Conversation snippets revolved around who’s doing whom, going out with
whom or dumping whom, cars, music, clothes, and hair. Football moms and
cheerleader moms gathered and chatted, taking a quick turn in the local
spotlight. The band played a bad rendition of Queens’ Fat Bottomed
Girls while hefty, glittery-haired cheerleaders dropped their batons.
By the end of half time I was embarrassed for our society, realizing
that this scenario was taking place everywhere across America that same
evening. Ohio City living shields many of us from the materialism of
urban sprawl and those who embrace it. My generation was influenced by
mass marketing, but the advertising was limited to print , television
and radio. The marketing gurus let us live our little lives making our
own decisions and deciding who we idolized and who we wanted to be
without forcing it down our jeans, in our ears, before our eyes and in
our tummies.
I recall the preppy crowd wore Fair Isle sweaters, chinos,
button-downs, and loafers. If you didn’t like scratchy sweaters, you
could still survive happily in the school environment. There was a lot
of music and dancing, but we didn’t require individual pastel-colored
sound systems with headphones. We wore makeup, but there weren’t
special makeup kits luring us to wear eye shadow at eight years old.

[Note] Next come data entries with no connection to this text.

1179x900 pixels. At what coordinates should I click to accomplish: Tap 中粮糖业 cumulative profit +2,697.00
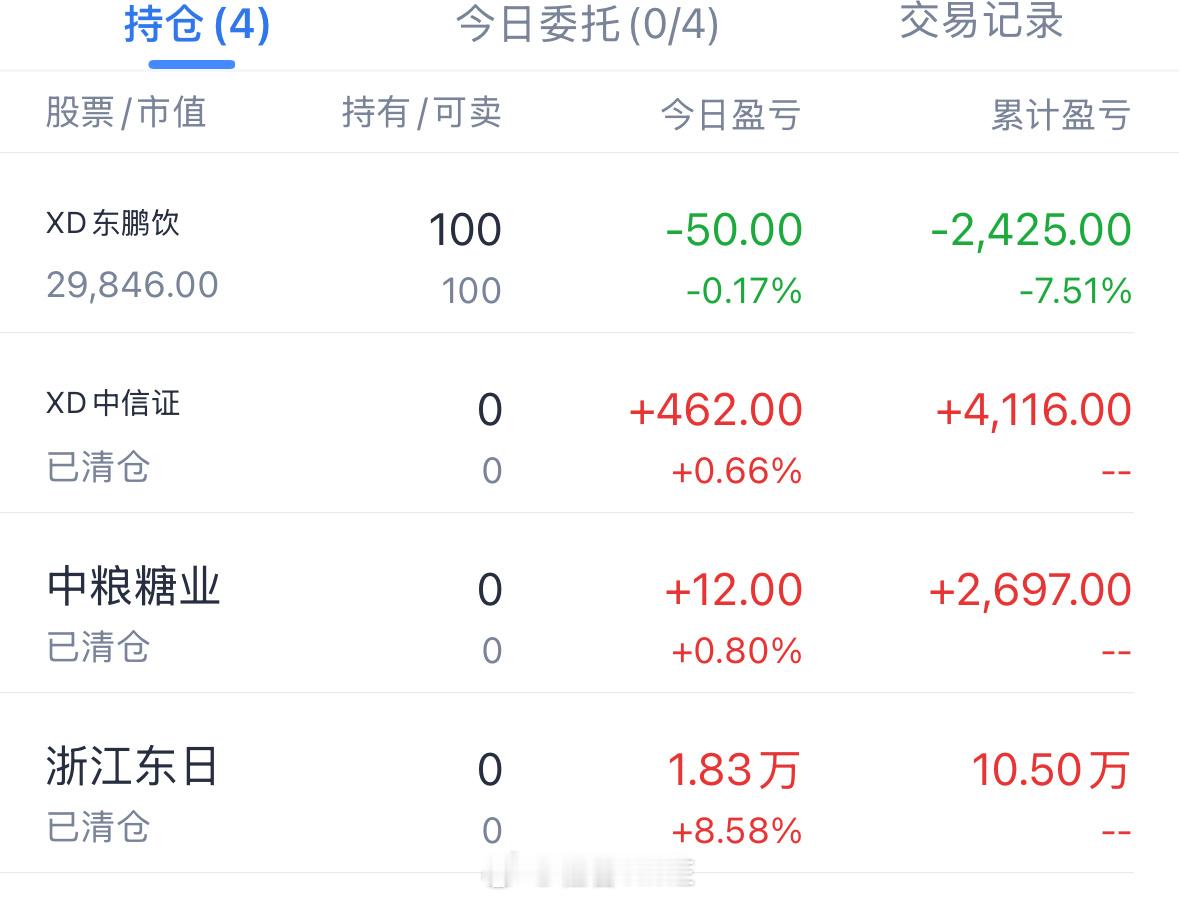(1030, 590)
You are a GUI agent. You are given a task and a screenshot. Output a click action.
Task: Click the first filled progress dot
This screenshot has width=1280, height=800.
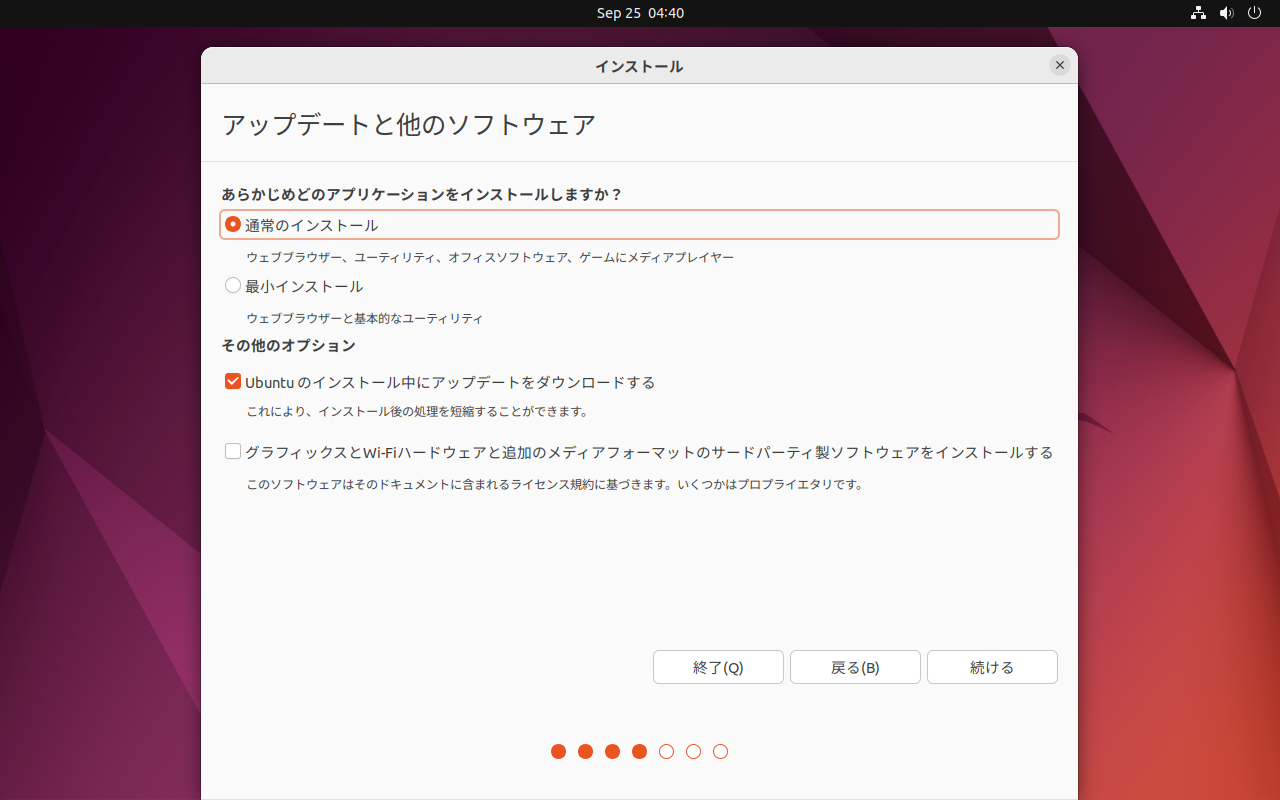[x=559, y=752]
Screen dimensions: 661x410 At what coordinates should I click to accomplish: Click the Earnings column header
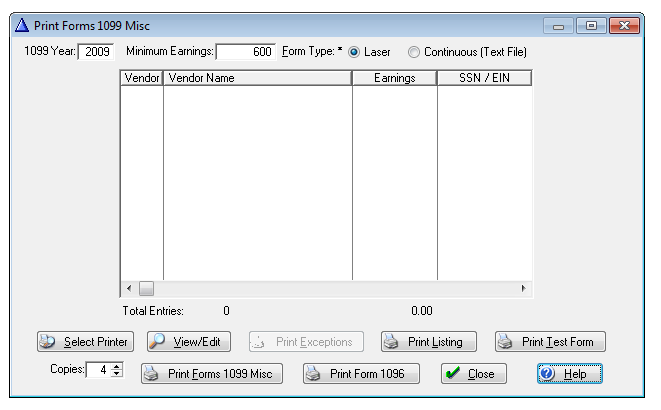coord(394,77)
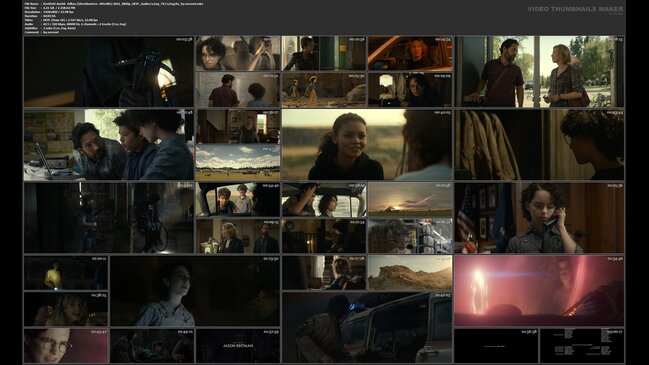649x365 pixels.
Task: Open thumbnail of two kids at car window
Action: pyautogui.click(x=238, y=199)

Revealing clothing was saved for adults. We talked on the phone in the
evening, not on the Internet morning, noon and night where advertising
messages are constantly in your face.
The Internet and the strong campaigns for specific store brands put
pressure on teens to form a packaged identity. Can today’s teenager
survive in school without all the gimmicks or is there too much pressure
to conform to what our advertising market wants them to look like,
listen to and become? As parents we follow along with the marketing,
making sure our little angels have the latest fashions, music and
videos. It’s hard not to when the merchandise presented is so cute and
well-packaged. I’m unsure how to handle these habits as my preschoolers
turn into pre-teenagers. Will our good values and idols outweigh the
material ones? We as parents have a strong competition with today’s
obtrusive marketing companies when it comes to raising ‘tweens and
teens. Obviously, the marketing trend is getting stronger each season.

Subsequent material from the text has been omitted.